_EXERCISE DESCRIPTION_
Give the data again in full, without pictures.

_RECORDS FOR THIS TASK_

********

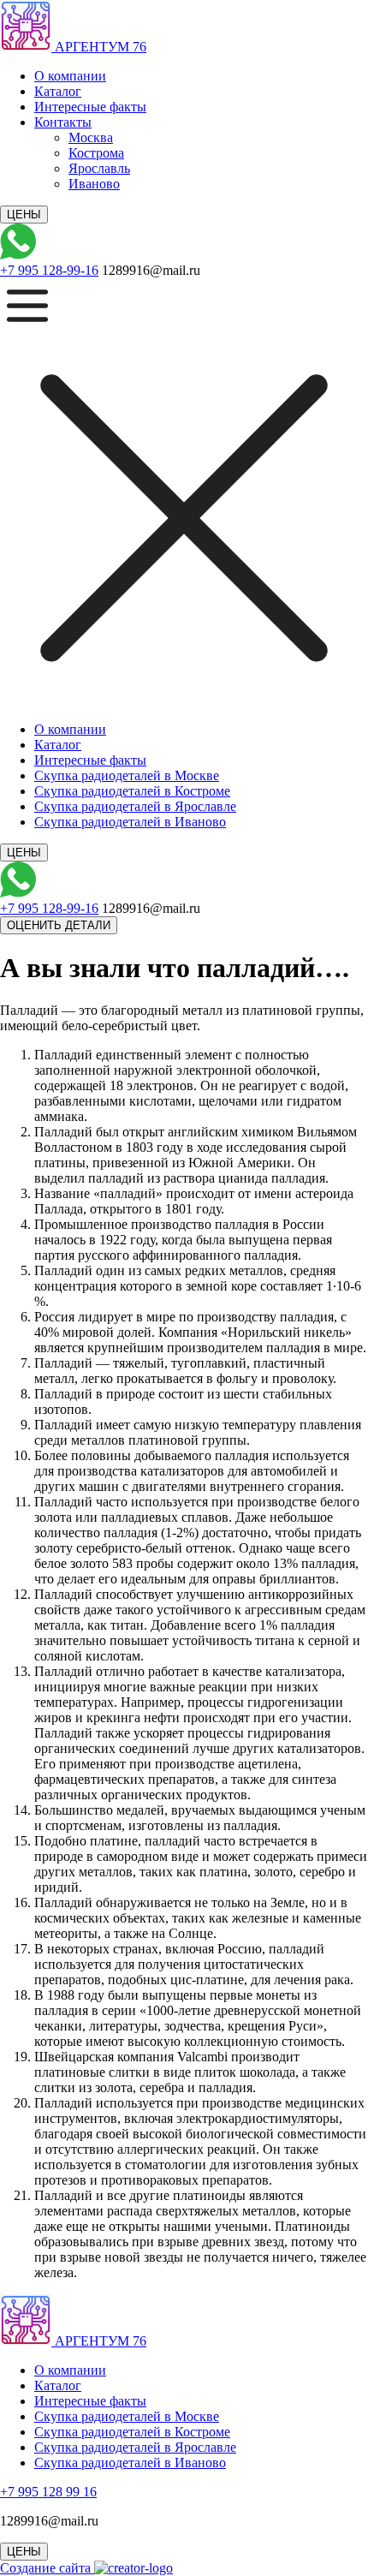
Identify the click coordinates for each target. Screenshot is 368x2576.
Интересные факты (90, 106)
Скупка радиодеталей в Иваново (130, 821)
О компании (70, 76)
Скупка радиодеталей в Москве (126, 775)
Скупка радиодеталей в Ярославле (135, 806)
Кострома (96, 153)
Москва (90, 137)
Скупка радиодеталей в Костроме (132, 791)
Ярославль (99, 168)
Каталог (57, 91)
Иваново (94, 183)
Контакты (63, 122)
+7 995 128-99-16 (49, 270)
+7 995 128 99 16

********

_EXERCISE SOLUTION_
Identify the click coordinates for each target. Screenshot is 368x2576.
Интересные факты (90, 106)
Скупка радиодеталей в Иваново (130, 821)
О компании (70, 76)
Скупка радиодеталей в Москве (126, 775)
Скупка радиодеталей в Ярославле (135, 806)
Кострома (96, 153)
Москва (90, 137)
Скупка радиодеталей в Костроме (132, 791)
Ярославль (99, 168)
Каталог (57, 91)
Иваново (94, 183)
Контакты (63, 122)
+7 995 128-99-16 (49, 270)
+7 995 128 99 16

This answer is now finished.